TO: Mr. Charles B. Barker, Assistant District Attorney, First Judicial District, Santa Fe, New Mexico

In your letter of January 23, 1956, you ask whether certain persons may be deemed to "have paid a property tax therein during the preceding year" so as to entitle them to vote upon the question of issuing general obligation bonds by the county.

The persons involved purchased homes from Allen Stamm and Associates during the year 1955. Such persons received deeds to their property, but all of said property was assessed in the name of Allen Stamm individually, because the homes had not been sold by the end of the assessment period. According to the affidavit of Mr. Stamm, attached to your request, it appears that the owner was charged in the total contract price with the amount of taxes attributable to his property, and that all taxes on all of such property have been paid under the assessment made in the name of Mr. Stamm.

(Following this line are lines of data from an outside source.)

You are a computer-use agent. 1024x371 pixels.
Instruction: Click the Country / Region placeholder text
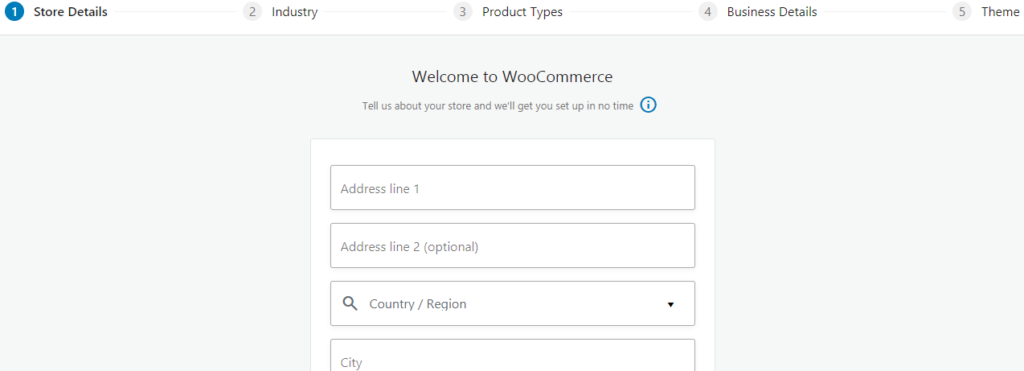click(418, 304)
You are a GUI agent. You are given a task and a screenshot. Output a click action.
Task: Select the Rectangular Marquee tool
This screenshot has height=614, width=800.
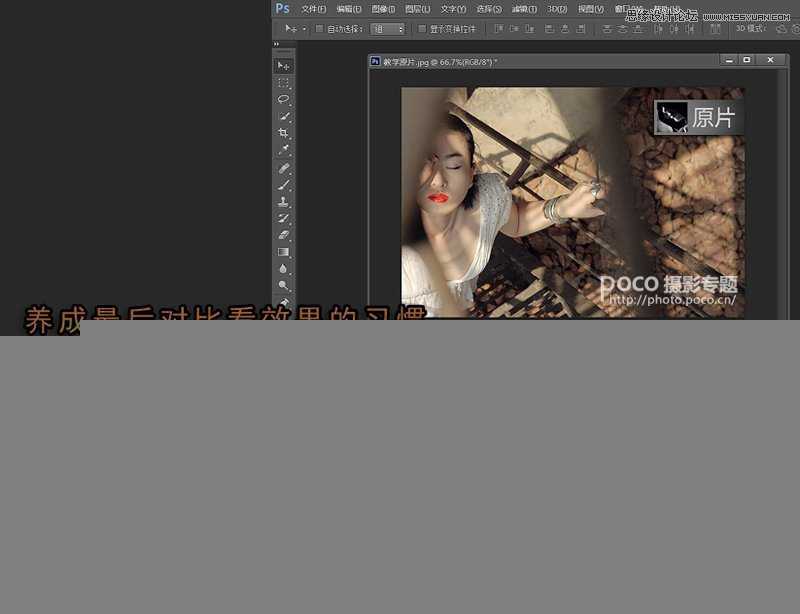pos(284,82)
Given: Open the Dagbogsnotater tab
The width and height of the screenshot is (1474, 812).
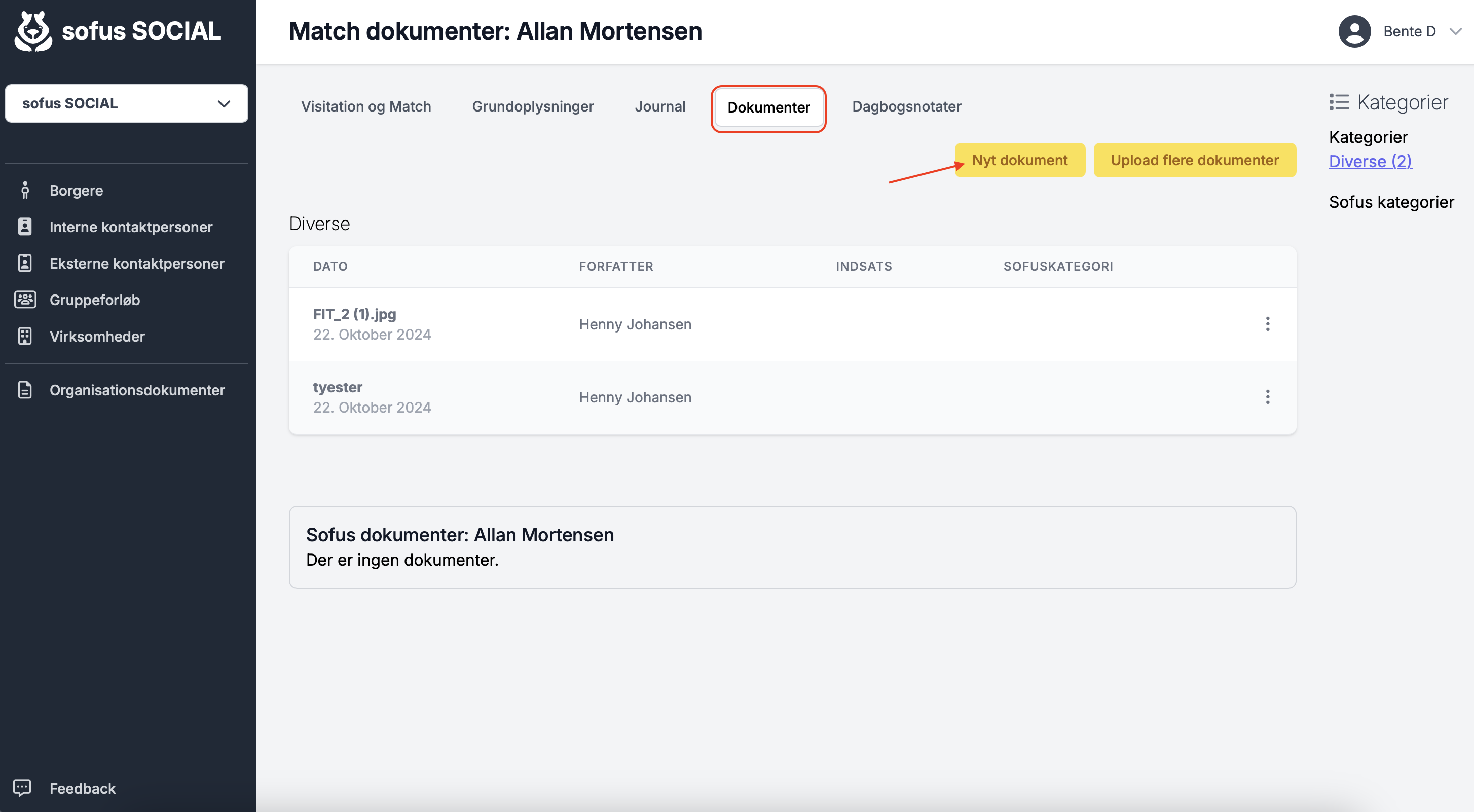Looking at the screenshot, I should (906, 106).
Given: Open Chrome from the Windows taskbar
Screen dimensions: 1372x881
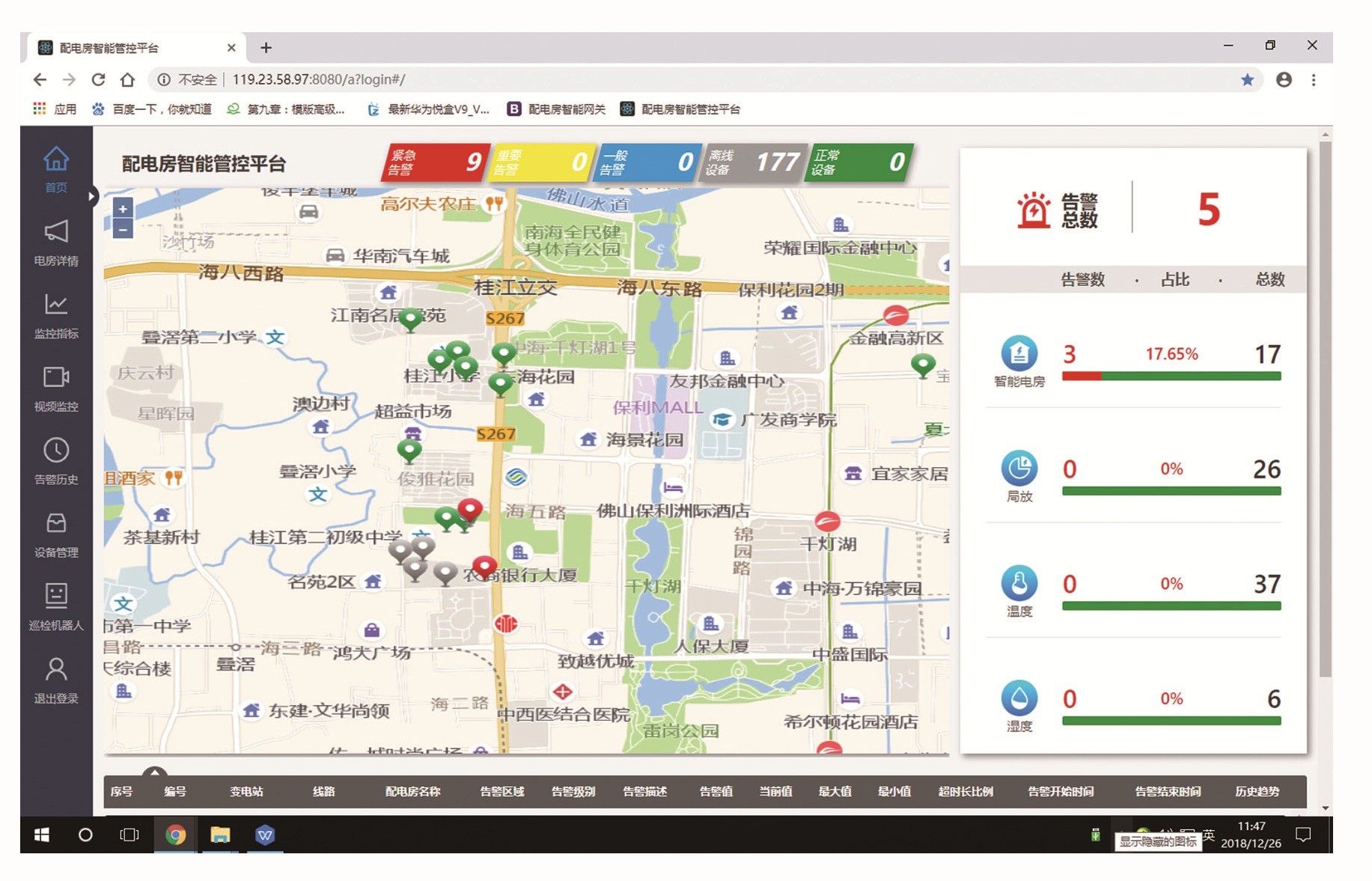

The question may be limited to whether payment as it appears on the rolls of the County Assessor and Treasurer is to be the final test or whether an elector may be considered eligible if he actually paid taxes on property owned by him, although the assessment appears in the name of another.

Our search has found no cases squarely in point under language identical to that of the New Mexico Constitution. Cases based upon similar language in other jurisdictions have been found, reaching a variety of results. It appears from them that the construction of such terms is most liberal when the question involved is similar to the one with which we are dealing.

In State v. Moulton, 57 Mont. 414, 189 P. 59, it was held that a person owning and listing personal property for taxation and paying taxes thereon was qualified to verify a petition, though the assessor did not place the property on the tax rolls in his name.

In Hillsman v. Faison, 23 Tex. Civ. App. 398, 57 S.W. 920, determined that the phrase "resident taxpayers in said district, as shown in the last assessment rolls of the county shall be entitled to vote" did not mean only those whose names appear on the last assessment rolls of the county, but means one owning property within the territory subject to taxation.

The Supreme Court of Louisiana held in Peck v. Board of Directors, 68 So. 629, that a "property tax payer" is one who is such when he offers to vote, and not one who is merely ostensibly a taxpayer according to the assessment roll, and one assessed with property in which he has no proprietary interest is not qualified to vote.

The intent of our Constitution is abundantly clear. Those qualified electors who, by virtue of their ownership of taxpaying property, will be required to pay for the proposed improvements are the ones to vote upon the question. As pointed out in the Louisiana case, one who has no proprietary interest in property should not be permitted to vote merely because the property appears in his name upon the rolls. If such a person is not permitted to vote, then certainly the converse should follow, and the person who has the proprietary interest in the property, and who will pay the additional assessment should be entitled to speak by ballot upon the question.

It is, therefore, our opinion that persons purchasing homes and paying taxes during the year 1955 under the method above outlined are entitled to vote in county bond elections. Such persons must, of course, present some evidence to the election officials to show that they fall in this category. The affidavit of Mr. Stamm, above mentioned, is in our opinion sufficient, and if Mr. Stamm will furnish such an affidavit to each such owner for presentation at the polls the problem of evidence to show compliance will be solved.